El 22 de septiembre de 2005, Jhonny Silva Aranguren cursaba quinto semestre de química en la Universidad del Valle en el año 2005 y vivía con sus padres, Wilman Silva Betancourt y Eneried Aranguren y con su hermana Jenny Silva Aranguren, con quienes mantenía una estrecha relación afectiva. Sus padres estaban vinculados laboralmente a una pequeña empresa de muebles y trabajan con ahínco para pagar los estudios de sus hijos y ofrecerles el mejor bienestar posible. Eran tiempos de protestas y ellos están imbuidos en sus propias necesidades, ajenos a las reivindicaciones de los movimientos sociales apoyados con mucho empeño por los estudiantes desde los claustros universitarios. En medio de los disturbios Jhonny que se encontraba saliendo de uno de los edificios de la facultad al interior de la Universidad del Valle, recibió un disparo propinado por la Policía – los ESMAD.
Este sin duda alguna, se constituyó en un hecho de brutalidad policial como este son “cientos” los casos de efectivos de la Policía y del ESMAD que haciendo uso desproporcionado de la fuerza contra manifestantes indefensos terminan propiciando lesiones personales o, lo que es peor aún, causado la muerte a quienes simplemente levantan sus voces y sus rostros en defensa de sus derechos.
La Policía no sólo ha actuado de manera represiva sistemáticamente en contra de los manifestantes, sino que ha agredido a transeúntes, periodistas, adultos mayores, niños, mujeres, entre otros, que encuentre a su paso.

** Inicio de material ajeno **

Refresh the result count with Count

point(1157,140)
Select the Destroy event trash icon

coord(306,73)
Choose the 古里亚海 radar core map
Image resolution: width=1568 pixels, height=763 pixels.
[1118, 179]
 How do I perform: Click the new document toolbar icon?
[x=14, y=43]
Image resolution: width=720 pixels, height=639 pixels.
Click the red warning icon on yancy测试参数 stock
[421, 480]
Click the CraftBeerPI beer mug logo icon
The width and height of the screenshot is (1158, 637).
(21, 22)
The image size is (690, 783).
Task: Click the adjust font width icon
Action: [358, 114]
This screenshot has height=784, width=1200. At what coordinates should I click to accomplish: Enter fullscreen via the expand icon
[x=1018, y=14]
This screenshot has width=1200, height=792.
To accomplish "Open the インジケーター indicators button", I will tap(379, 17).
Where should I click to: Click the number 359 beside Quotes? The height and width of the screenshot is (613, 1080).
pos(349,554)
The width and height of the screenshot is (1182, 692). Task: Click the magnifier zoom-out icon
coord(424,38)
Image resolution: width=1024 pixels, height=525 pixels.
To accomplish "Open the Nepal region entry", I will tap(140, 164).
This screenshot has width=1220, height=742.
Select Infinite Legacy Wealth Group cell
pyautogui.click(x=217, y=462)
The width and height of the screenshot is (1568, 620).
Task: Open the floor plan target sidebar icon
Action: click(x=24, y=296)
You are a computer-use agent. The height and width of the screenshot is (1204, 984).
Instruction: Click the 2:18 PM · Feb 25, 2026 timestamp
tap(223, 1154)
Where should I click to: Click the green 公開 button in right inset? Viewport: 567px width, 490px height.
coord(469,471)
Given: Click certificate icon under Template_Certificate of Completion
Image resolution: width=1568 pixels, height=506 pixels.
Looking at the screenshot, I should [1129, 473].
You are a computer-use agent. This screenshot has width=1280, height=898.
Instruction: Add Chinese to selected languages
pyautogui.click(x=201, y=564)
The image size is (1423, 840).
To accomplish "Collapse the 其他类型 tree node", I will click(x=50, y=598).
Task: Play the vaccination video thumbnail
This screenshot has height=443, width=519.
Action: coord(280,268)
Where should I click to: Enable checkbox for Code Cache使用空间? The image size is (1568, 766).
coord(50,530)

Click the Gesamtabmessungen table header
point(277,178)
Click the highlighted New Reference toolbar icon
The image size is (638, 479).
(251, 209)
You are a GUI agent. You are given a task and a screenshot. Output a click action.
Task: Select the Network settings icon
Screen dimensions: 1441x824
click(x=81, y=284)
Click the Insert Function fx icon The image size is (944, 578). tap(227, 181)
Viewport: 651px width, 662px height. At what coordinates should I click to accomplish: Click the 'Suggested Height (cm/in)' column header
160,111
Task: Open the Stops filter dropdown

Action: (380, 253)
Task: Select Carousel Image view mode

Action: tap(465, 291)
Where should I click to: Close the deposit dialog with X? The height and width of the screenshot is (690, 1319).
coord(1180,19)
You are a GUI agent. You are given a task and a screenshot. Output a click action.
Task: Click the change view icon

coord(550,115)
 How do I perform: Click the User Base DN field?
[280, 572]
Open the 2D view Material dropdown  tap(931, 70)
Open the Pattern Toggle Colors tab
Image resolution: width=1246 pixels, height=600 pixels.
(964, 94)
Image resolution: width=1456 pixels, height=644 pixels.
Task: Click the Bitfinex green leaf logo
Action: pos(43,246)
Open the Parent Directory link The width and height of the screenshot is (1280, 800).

La brutalidad policial que ha caracterizado la reacción estatal ante cualquier jornada de protesta ha significado graves violaciones de los derechos a la vida, integridad y libertad, entre otros. Situación preocupante en tanto el Estado colombiano niega la agresión y el uso de armas no permitidas y por el contrario, respalda y premia a sus funcionarios.
En colombia, desde la creación de los Escuadrones Móviles Antidisturbios – ESMAD-, Mediante Directiva Transitoria #0205 del 24 de febrero de 1999 de la Policía, se han denunciado los constantes desmanes de la fuerza pública en por lo menos el 80% del territorio nacional. Múltiples registros fílmicos dan cuenta de esta brutalidad permanente. En varios casos han quedado grabadas las amenazas de los uniformados contra la población civil, no sólo se ve la violencia con la que reprimen, sino también el vandalismo que practican utilizando su poder. La iden- tificación de estos cuerpos armados es difícil dado que no portan un número a la vista, no tienen placa y actúan casi que en una pública clandestinidad.
Asimismo, se registra en las imágenes el porte de implementos y armas no permitidas para la labor que desarrollan, pese a las restricciones en el uso de ellas y de la fuerza, es comprobado incluso el uso de granadas lacrimógenas con municiones recalzadas (vainillas a las que se les introducen pólvora, canicas, vidrio), armas no convencionales prohibidas por el Derecho Internacional Humanitario.